I reviewed Stefan's patches. Stefan has some code that encoded processor
flags in mmu_index however it removed some well-tested code paths and I was
hesitant to make such a large change to get_physical_address at this point
in time. I read Stefan's code and used some fragments from it but was
relatively cautious with regard to changing relatively well tested code
paths. I tried to make the most minimal change for the sake of correctness.

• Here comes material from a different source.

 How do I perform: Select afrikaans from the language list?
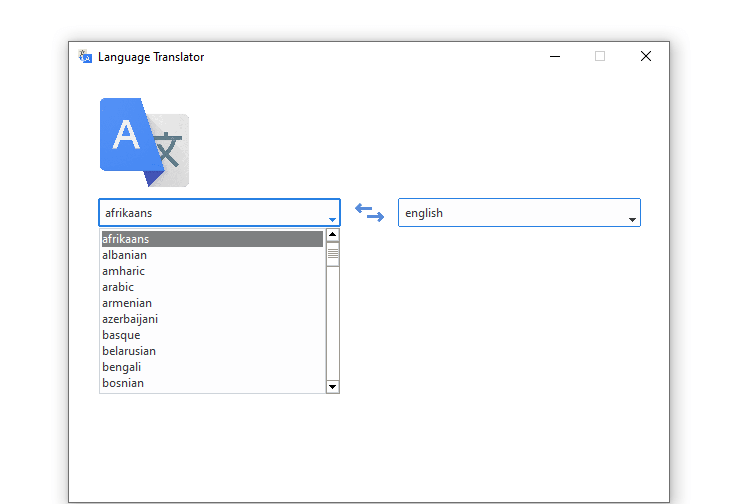pyautogui.click(x=125, y=239)
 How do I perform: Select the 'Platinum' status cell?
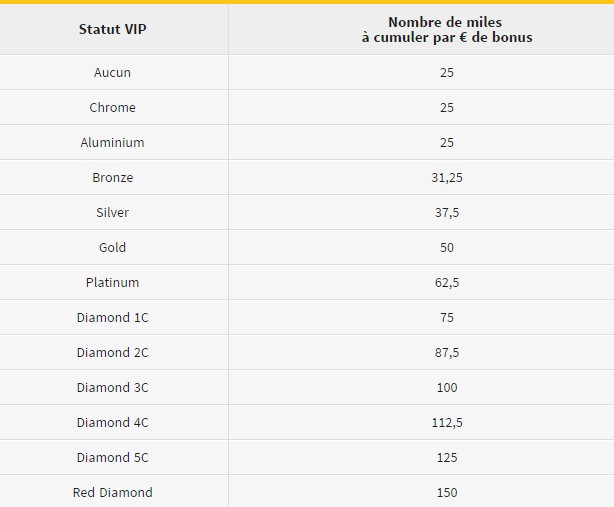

For the meantime we've greatly simplified cpu_mmu_index to just return the
processor mode as well as adding the processor mode to cpu_get_tb_cpu_state
flags. cpu_mmu_index previously returned a permutation of env->priv
(containing processer mode), mstatus.MPP (previous mode) and mstatus.MPRV.
When MPRV is set, M mode loads and stores operate as per the mode in
mstatus.MPP and the previous cpu_mmu_index function returned the mode the
processor should do loads and stores as, not the current mode. This is
problematic as mstatus.MPRV can be altered from user code via register
values so there was a potential to re-enter a pre-existing trace with a
different mmu_index. I believe we have eliminated that issue.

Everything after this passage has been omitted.